Our finest hour


"When they came to Jerusalem, they were welcomed by the church and the apostles and the elders, and they reported all that God had done with them. But some believers who belonged to the sect of the Pharisees stood up and said, ‘It is necessary for them to be circumcised and ordered to keep the Law of Moses.' The apostles and elders met together to consider this matter. After there had been much debate, Peter stood up and said to them... ‘God, who knows the human heart, testified to them by giving them the Holy Spirit, just as he did to us; and in cleansing their hearts by faith, he has made no distinction between them and us.'" -Acts 15:4-6a,8-9


For the past two weeks, in the city of Fort Worth, Texas, I have been engaged in one of the most important, sacred duties of a United Methodist. I have been a participant in the General Conference of our denomination.

What makes this meeting so special? It is the only entity that officially speaks on behalf of The United Methodist Church.

Some of you may think that bishops, who oversee the spiritual and temporal life of United Methodists, are the people with primary responsibility of speaking for the Church. We are not.

That authority rests solely with the General Conference, held every four years. Approximately 1,000 delegates, representing 11 million United Methodists, come together from all over the world to craft the "discipline" that will govern us for the next four years. This year, 20 of those delegates were from Oklahoma Conference.

Since December 1784, at the famous Christmas Conference held in Lovely Lane Chapel at Baltimore, Md., Methodists have been gathering to chart the course for our Church. The first Book of Discipline was published in 1785. The quadrennial (four-year) concept for General Conference was adopted, and the first such meeting was held in 1792.

For 216 years, Methodists have met in this community to explore how we as believers can best offer Christ to the world. We are heirs to more than two centuries of denominational history and tradition.

United in Jesus Christ

From the moment the gavel calls to order the General Conference, you know you're in a special place. Hues and colors from nearly every continent and country are represented. The blending of languages, music, and culture produces a picture and sound unlike any other you will see or hear. Clergy and laity are equally represented. The atmosphere is electric, as people united in devotion to God and Jesus Christ meet for 10 days to address some of the most pertinent and controversial issues of our day.

The business and the delegates are divided into 13 legislative committees, whose purpose is to vote on thousands of petitions submitted by United Methodists worldwide.

Each legislative committee reports its decisions to the entire body for further consideration, and the results determine what goes into the Book of Discipline.

The work can be tedious; the hours, demanding; and debates, heated.
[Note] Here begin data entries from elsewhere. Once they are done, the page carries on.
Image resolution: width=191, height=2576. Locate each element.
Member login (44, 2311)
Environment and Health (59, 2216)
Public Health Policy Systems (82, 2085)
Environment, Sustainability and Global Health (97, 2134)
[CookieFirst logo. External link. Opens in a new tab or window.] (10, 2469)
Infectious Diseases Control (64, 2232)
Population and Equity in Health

By the conclusion of General Conference, the clergy and lay leadership of the denomination will have made decisions on a plethora of subjects, from the Church's budget to human sexuality, from educational requirements for clergy to wars and torture. With such decisions in place, the Church will move forward into the next four years. It is not a perfect system. But it is the best system we have, tested and tried for more than 200 years. It represents the finest hour of our Church, and I am proud to be there with the delegates from Oklahoma who represent us so well.

The work of the Spirit

It is understatement to say many "United Methodist eyes" will focus on what happened here. People are very concerned about the proceedings of our General Conference and the direction our Church will take.

As a veteran of several General Conferences, I can assure you that I have seen God's Holy Spirit at work in these gatherings--just as the Spirit poured out when the future of the first-century church was at stake.

That meeting later became known as the Council at Jerusalem. It occurred in that city several years after Jesus ascended into heaven, after he gave those first disciples the commission to "go and make disciples of all nations" (Matthew 28:19).

A serious debate arose in Jerusalem. What happened when the disciples encountered people of other nationalities who wanted to know Jesus, but who didn't look like those first disciples, talk like them, or have the same common interests?

The first reaction of the followers was to decree that all non-Jews be circumcised.

But Paul and Barnabas had seen God's Holy Spirit at work among the Gentiles in Phoenicia and Samaria, and they reported the great joy present when Gentiles were converted. Scripture records long and serious debate among the faithful elders.

Then Peter stood and declared that God, "who knows the human heart," had given the Holy Spirit to the Gentiles and had made no distinction between "them and us."

That moment was a turning point in our faith understanding. The minutes of that meeting, recorded in the final verses of Acts 15, are breathtaking!

As United Methodists, we belong to a worldwide Church, made up of many people from so many places. We don't all speak the same language, nor look alike, nor have the same priorities.

However, what we share in common takes precedence over any differences we might have. His name is Jesus!

When we find ourselves in one room, I contemplate our many differences, and I am amazed anything gets accomplished. I know what results from our drawing together is nothing less than the work of the Holy Spirit, and I thank God for allowing us to be a denomination that has a future filled with hope.

(That was the theme for the 2008 General Conference: "A Future with Hope.")

Just as those first-century disciples could not know how their decisions would change the world, those of us who gathered at Fort Worth do not know how our decisions will be viewed in 200 years, or 2,000.

But this I do know: When you gather God's people from all around the world and you let loose the power of the Holy Spirit, anything can happen!